TEXT EXCERPT:
━━━━━━━━━━

# Will Trek intoduce a new Aero Bike in 2015??



## cooleshal (Aug 25, 2010)

I am looking to buy an aero framed bike in 2015, current contenders are Felt and Cervelo, but I would hold off if I knew Trek were about to bring something new to the market. 

Trek's current option is the Madone, however following release of the Emonda, they significantly reduced offerings in this segment. I also believe the current Madone does not competes with what Cervelo and Felt have to offer and I suspect Trek will launch something soon to plug this gap. They have one of the best endurance bikes in the Domane, great CX bikes, one of the lightest bikes with the Emonda and a cutting edge TT bike but I feel they are wanting in the Aero Road section. 

I hope Trek does release a new aero bike - my wish would be a road version of their Speed Concept series - slim lined tubing, aero seatpost, full cable integration, integrated brakes front and rear. 

Any opinions??


----------



## ibericb (Oct 28, 2014)

cooleshal said:


> I am looking to buy an aero framed bike in 2015, current contenders are Felt and Cervelo, but I would hold off if I knew Trek were about to bring something new to the market.

━━━━━━━━━━

INFORMATION SUPPLIED:
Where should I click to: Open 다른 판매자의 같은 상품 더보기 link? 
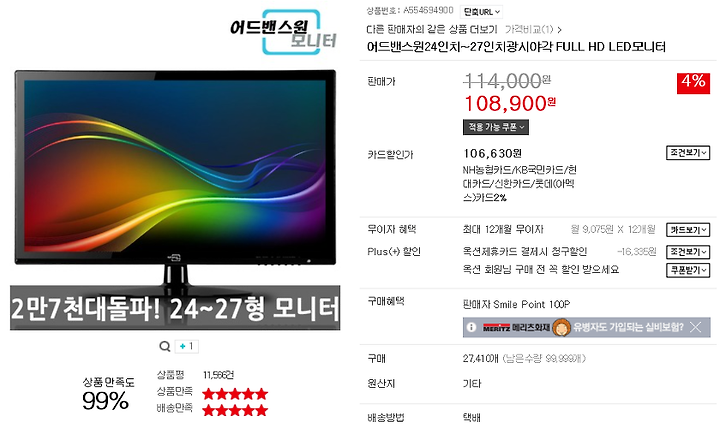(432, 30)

━━━━━━━━━━

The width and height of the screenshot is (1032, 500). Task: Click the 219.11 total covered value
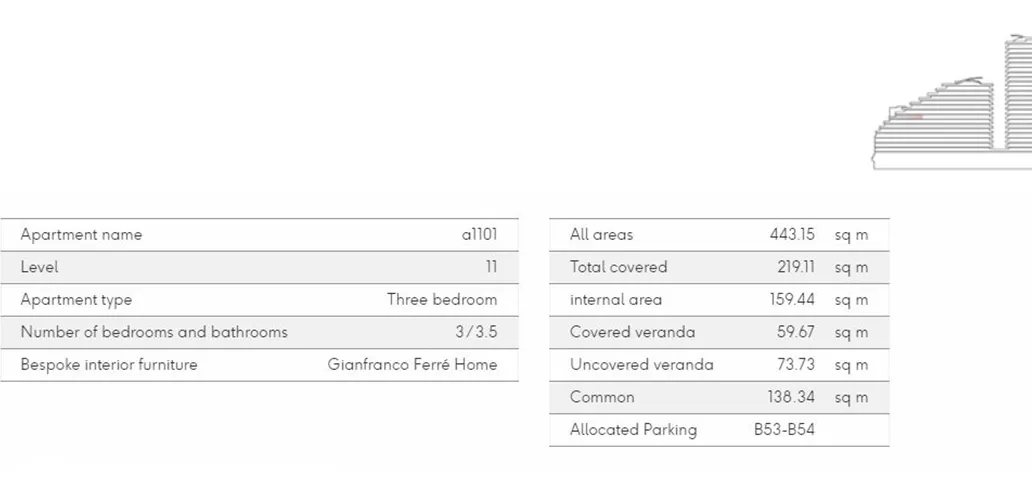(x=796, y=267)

━━━━━━━━━━

WHAT YOU NEED TO DO:
[a] Answer these questions about the thread on a new Trek aero bike.
(i) Which two brands does the first poster name as current contenders?
(ii) Which Trek bike does the first poster call one of the best endurance bikes?
(iii) Which Trek series does the first poster wish to see in a road version?
[b] For each statement, say whether it agrees with the thread on a new Trek aero bike. Support each answer with the words of the thread that decide it.
(i) The first poster is looking to buy an aero framed bike in 2015.
(ii) The first poster thinks the current Madone competes with what Cervelo and Felt offer.
(iii) After the Emonda came out, Trek expanded its offerings in this segment.
[c] Resume the forum thread about a new Trek aero bike from the point where it stops.
The lines are not needed for anything that follows.

THE RESULTS:
[a]
(i) Felt and Cervelo
(ii) The Domane
(iii) The Speed Concept series

[b]
(i) Yes: "I am looking to buy an aero framed bike in 2015"
(ii) No: "I also believe the current Madone does not competes with what Cervelo and Felt have to offer"
(iii) No: "following release of the Emonda, they significantly reduced offerings in this segment"

[c]
> 
> Trek's current option is the Madone, however following release of the Emonda, they significantly reduced offerings in this segment. I also believe the current Madone does not competes with what Cervelo and Felt have to offer and I suspect Trek will launch something soon to plug this gap. They have one of the best endurance bikes in the Domane, great CX bikes, one of the lightest bikes with the Emonda and a cutting edge TT bike but I feel they are wanting in the Aero Road section.
> 
> ...


Maybe they will have a new replacement for the Madone. It's about time, and technology has moved a bit. I'm curious if, or how long, they will stay with their KVF tube shape, or go to something more radical for Trek. If they do come out with a new one for 2016 it will probably be first announced publically and show up under someone on the Trek Factory team by July, showing up in shops in September-October. If there isn't anything new at the TdF, then I would guess not a new one for 2016. Just yesterday the sent out a broad mailing hailing the Team's bikes for 2015, and nothing new in that other than new team colors ("_the color of fast_" -- red). But it's still early.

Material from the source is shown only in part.